Please rewrite the lines below, swapping "click action" for "tap action" and keeping everything else the same.
--- BEGIN Records provided ---
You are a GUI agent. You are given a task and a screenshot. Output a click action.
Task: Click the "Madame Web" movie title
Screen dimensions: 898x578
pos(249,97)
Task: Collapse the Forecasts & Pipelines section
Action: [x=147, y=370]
--- END Records provided ---
> [Result]
You are a GUI agent. You are given a task and a screenshot. Output a tap action.
Task: Click the "Madame Web" movie title
Screen dimensions: 898x578
pos(249,97)
Task: Collapse the Forecasts & Pipelines section
Action: [x=147, y=370]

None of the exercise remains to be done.